Haresh Kumar, director of strategy and product marketing for mobile and connected experiences at Adobe, said DevOps processes are now an integral part of how Adobe enables customers to build a custom application experience using low-code tools it provides in Adobe Cloud. In the case of Adobe, that DevOps framework is made available via Cloud Manager, a feature of Experience Manager Managed Services that enables the streamlining of code development across staging and production environments in addition to providing code inspection, security validation and performance testing capabilities. Developers can now customize their CI/CD pipeline within Cloud Manager against specific key performance indicators (KPIs) they define.
Meanwhile, Kumar said the SPA Editor that Adobe provides is unique because front-end developers can preview a SPA to view JavaScript code and edit content including images, video and text. With this new capability, SPA content can be more easily edited and managed within the context of a business process, he said. The SPA Editor provided within Adobe Experience Manager currently supports the React and Angular frameworks, with plans to extend its reach to other frameworks underway.
While most IT professionals tend to think of DevOps processes only applying to large-scale applications, Kumar said it turns out that as organizations rely more on cloud services, vendors such as Adobe are exposing customers who want to create applications to a variety of best practices related to DevOps embedded within the cloud service. Many of the developers creating those applications may not recognize they are participating in a DevOps process, but Kumar noted that as more custom applications get developed on the Adobe platform, the number of web developers and content authors being exposed to DevOps process is starting to increase exponentially. It’s even probable many of those developers will be first exposed to DevOps processes within the context of a cloud service long before they encounter them within the context of their internal IT environments.
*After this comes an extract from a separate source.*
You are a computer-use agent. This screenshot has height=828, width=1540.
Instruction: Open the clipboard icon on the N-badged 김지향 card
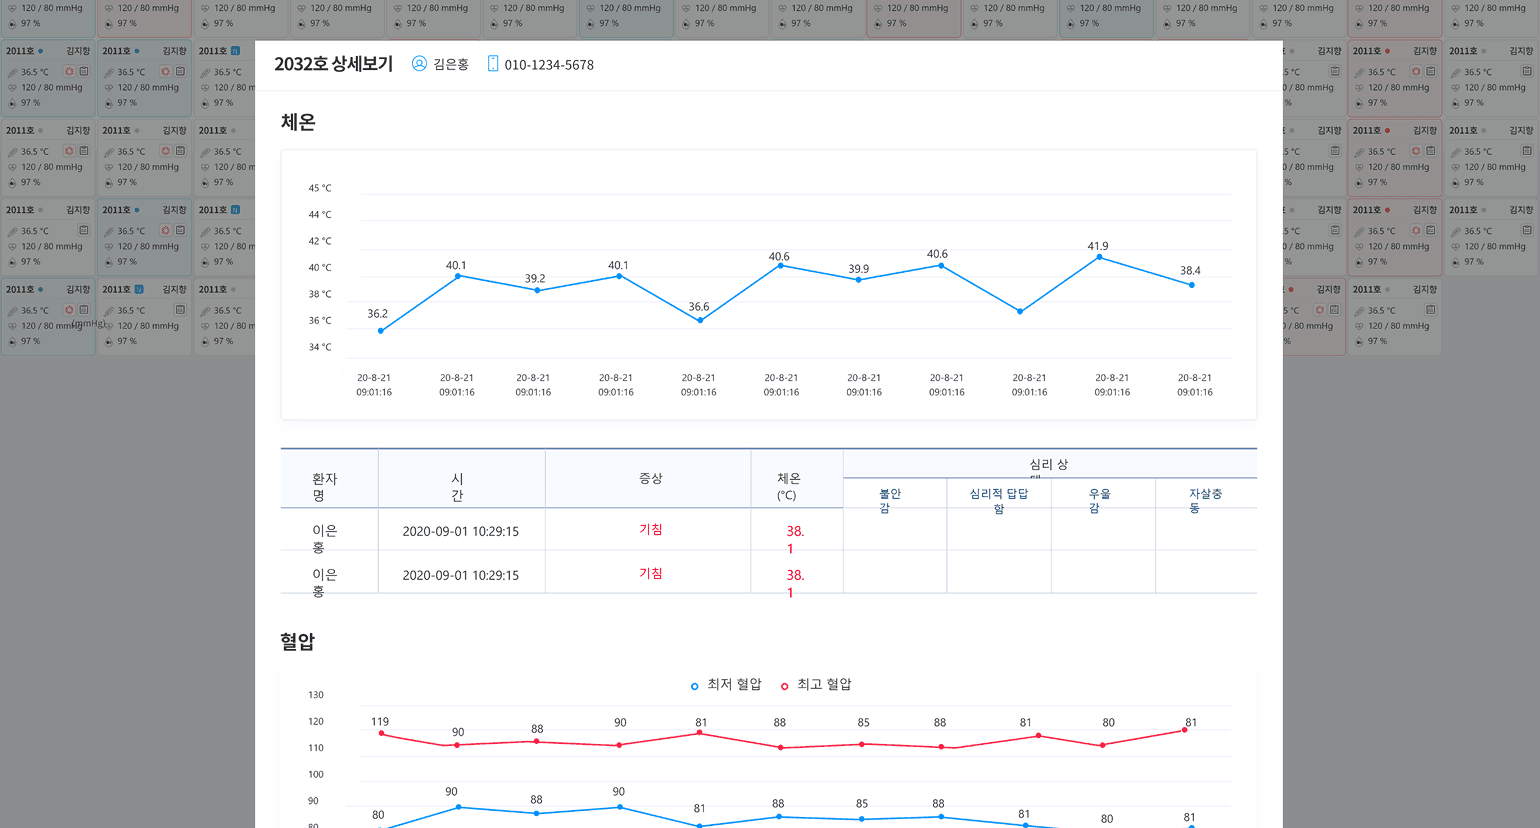pos(180,310)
Kumar said a DevOps process managed by Adobe is enabling many organizations to smooth out what otherwise often can be a choppy digital business transformation. Building a new generation of customer experience applications requires access to modern tools that can transcend organizational silos spanning data that resides in sales, marketing and financial applications. Last month, Adobe announced it is acquiring Marketo, a marketing automation platform to facilitate that transition. Once that deal is closed, the DevOps framework Adobe has developed in the cloud will be extended to include the Marketo platform.
It’s hard to say to what degree Adobe will be able to drive adoption of DevOps processes across the Adobe Cloud platform. What might be even more interesting to see is how many of the organizations that rely on Adobe Cloud to develop applications will even realize they made the transition to DevOps.